#### YOUR OBJECTIVE
Report each line of the items below that contains the word "perform", copying the line in full.

** begin DATA ROWS **

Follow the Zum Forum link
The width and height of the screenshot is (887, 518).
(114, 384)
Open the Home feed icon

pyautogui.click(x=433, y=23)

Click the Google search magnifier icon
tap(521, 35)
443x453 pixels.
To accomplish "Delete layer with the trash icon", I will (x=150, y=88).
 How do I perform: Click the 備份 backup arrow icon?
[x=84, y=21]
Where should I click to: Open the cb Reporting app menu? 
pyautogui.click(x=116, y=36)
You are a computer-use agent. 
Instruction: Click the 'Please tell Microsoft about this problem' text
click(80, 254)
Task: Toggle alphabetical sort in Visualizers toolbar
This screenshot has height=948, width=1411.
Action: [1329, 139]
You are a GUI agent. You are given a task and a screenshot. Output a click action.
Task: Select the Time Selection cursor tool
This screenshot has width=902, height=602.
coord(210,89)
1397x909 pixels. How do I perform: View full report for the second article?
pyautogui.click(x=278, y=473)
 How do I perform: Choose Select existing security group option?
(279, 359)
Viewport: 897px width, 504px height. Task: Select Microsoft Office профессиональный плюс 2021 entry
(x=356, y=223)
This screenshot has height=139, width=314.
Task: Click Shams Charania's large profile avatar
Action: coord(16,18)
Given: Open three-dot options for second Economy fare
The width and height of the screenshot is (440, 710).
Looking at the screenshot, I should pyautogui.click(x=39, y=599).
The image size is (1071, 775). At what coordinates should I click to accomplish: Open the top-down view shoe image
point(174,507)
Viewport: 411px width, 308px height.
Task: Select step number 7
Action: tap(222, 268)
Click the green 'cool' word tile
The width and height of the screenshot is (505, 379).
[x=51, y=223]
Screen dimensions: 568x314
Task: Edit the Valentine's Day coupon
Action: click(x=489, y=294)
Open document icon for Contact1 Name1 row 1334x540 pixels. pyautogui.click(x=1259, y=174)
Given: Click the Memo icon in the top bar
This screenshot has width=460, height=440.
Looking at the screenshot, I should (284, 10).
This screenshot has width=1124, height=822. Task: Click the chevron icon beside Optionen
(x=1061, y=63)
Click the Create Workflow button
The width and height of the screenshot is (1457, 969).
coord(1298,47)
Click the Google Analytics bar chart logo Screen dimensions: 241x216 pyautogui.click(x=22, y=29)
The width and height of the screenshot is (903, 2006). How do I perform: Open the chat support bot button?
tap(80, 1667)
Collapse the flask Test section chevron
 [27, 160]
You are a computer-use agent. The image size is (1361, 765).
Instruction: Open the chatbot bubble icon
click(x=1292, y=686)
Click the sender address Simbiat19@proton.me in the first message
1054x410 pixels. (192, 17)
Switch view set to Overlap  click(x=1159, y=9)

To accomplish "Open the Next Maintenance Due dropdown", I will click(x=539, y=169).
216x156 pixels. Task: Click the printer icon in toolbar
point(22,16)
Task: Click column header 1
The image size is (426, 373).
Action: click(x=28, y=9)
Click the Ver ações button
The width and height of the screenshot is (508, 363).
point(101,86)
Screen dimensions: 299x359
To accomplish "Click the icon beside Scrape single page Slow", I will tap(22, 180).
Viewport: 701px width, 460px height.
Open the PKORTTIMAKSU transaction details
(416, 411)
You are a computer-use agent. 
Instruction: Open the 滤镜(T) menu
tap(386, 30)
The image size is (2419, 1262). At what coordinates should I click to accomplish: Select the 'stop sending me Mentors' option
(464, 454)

** end DATA ROWS **

#### SOLUTION
 How do I perform: Click the 備份 backup arrow icon?
1397x909 pixels. How do I perform: View full report for the second article?
 How do I perform: Choose Select existing security group option?
The width and height of the screenshot is (903, 2006). How do I perform: Open the chat support bot button?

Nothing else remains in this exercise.